Derik denince akla Mazıdağ'dan esen korkunç yel gelmeli. Kış aylarında öyle eser öyle eser ki o taş yığını Derik'i yerinden sökecekmiş gibi. Dükkânların kepenkleri öter damlardan taşlar düşer. Tenekeli bir yer varsa kâğıt gibi uçurur. Çok yağmur yağar. Sel olur bu yağmurlar. Toprağı humusu yeşilden sarıya dönmüş yaprağı sürükler götürür Şahvelet Köprüsü'nün altına ordan Fırat'a Suriye'ye...
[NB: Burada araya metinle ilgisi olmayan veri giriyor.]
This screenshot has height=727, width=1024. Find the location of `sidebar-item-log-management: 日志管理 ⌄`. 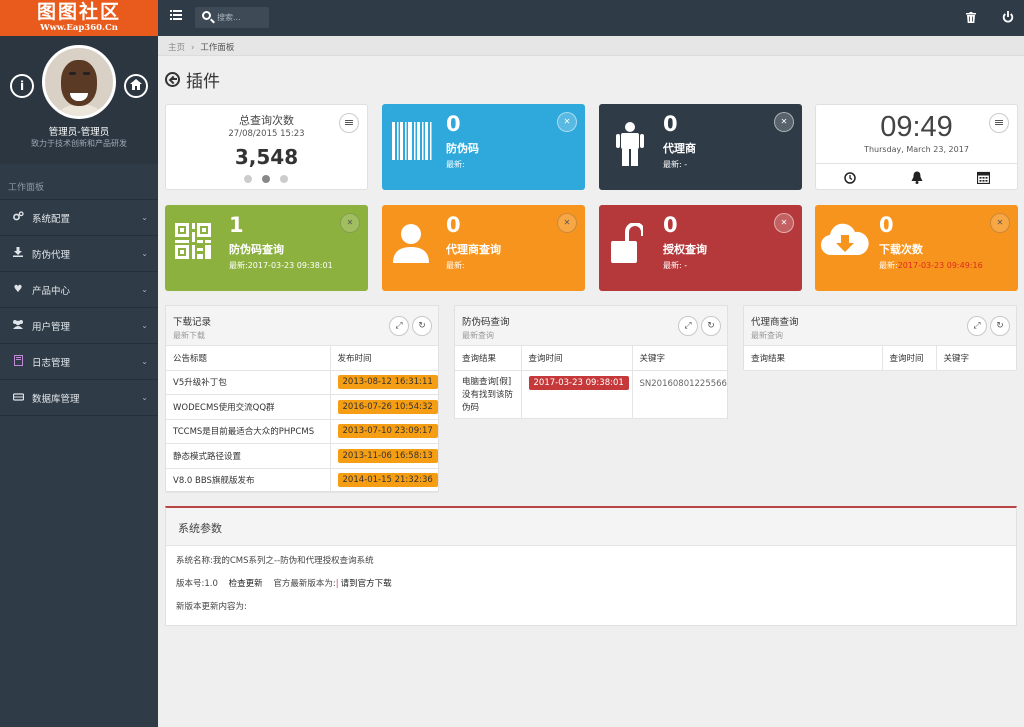

sidebar-item-log-management: 日志管理 ⌄ is located at coordinates (79, 362). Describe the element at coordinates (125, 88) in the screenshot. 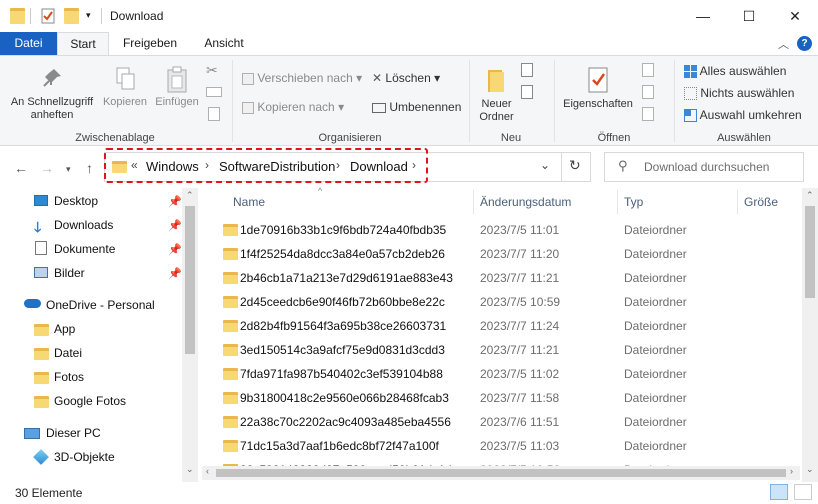

I see `copy-button: Kopieren` at that location.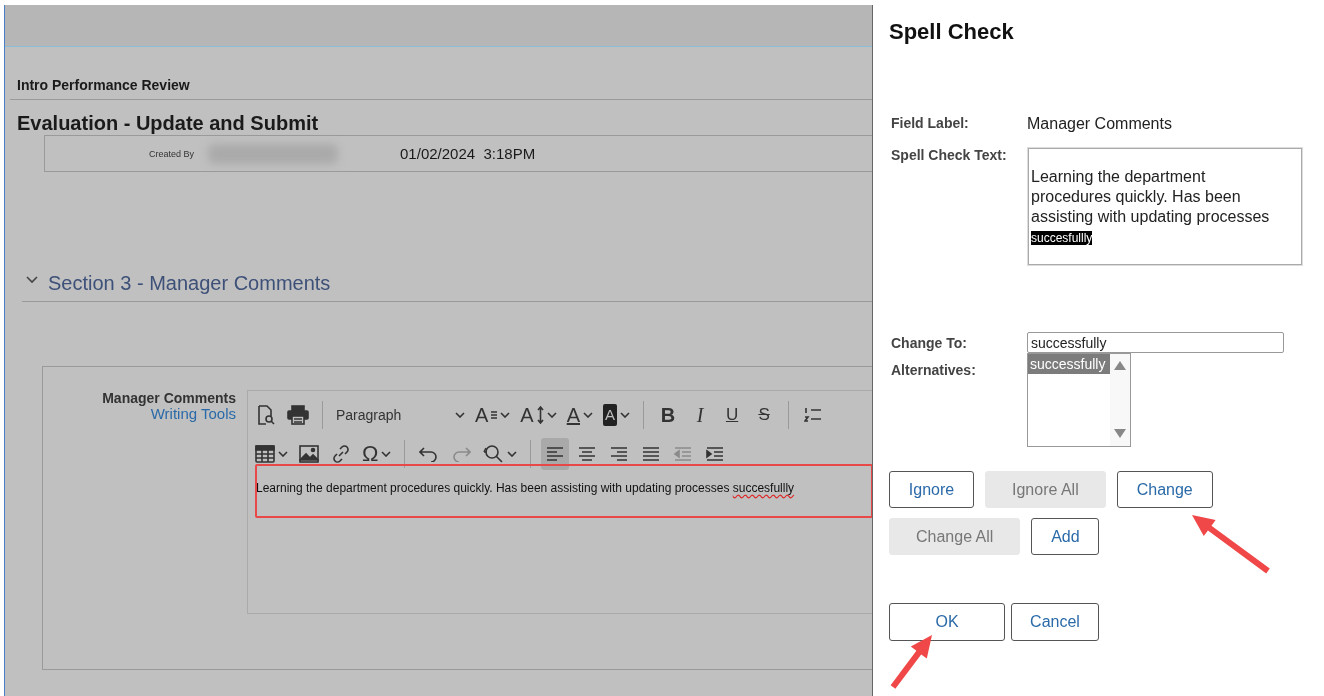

Eserlerinde Köy Enstitülü yıllarının etkisi açıkça hissedilen Ümit Kaftancıoğlu'nun Tüfekliler romanı Mardin'in Derik ilçesinde geçer. Hikâyenin merkezinde ülkenin değişik yörelerindeki Köy Enstitülerinden gelen genç öğretmenler yer alır. Derik onlara coğrafyasıyla Türkçeden çok Kürtçenin konuşulduğu günlük yaşamıyla insan ilişkileriyle bambaşka bir dünyaymış gibi gelir. Bir tarafı dağ bir tarafı çölle çevrili bu coğrafyaya "Atatürk Devrimleri" sanki hiç uğramamıştır. Burada devlet tarafından da desteklenen bir ağalık düzeni hüküm sürmektedir. İki büyük aşiretten biri olan Rutanlı aşireti reisi Necimoğlu'nun karşısında çölün kartalı "Kasrı Kanco" şatosunun reisi Abdürrahim Türk vardır. Her iki taraf da tepeden tırnağa silahlı elleri tüfeklidir.
Tüfekliler toplumsal yaşamımızda etkileri hâlâ hissedilen aşiret düzeninin devlet eliyle nasıl yeniden yapılandırıldığını ayrıntılarıyla işleyen "parası pulluların sırtı kalın çulluların rejimi"ne yönelik güçlü eleştiriler yönelten çağdaş bir roman.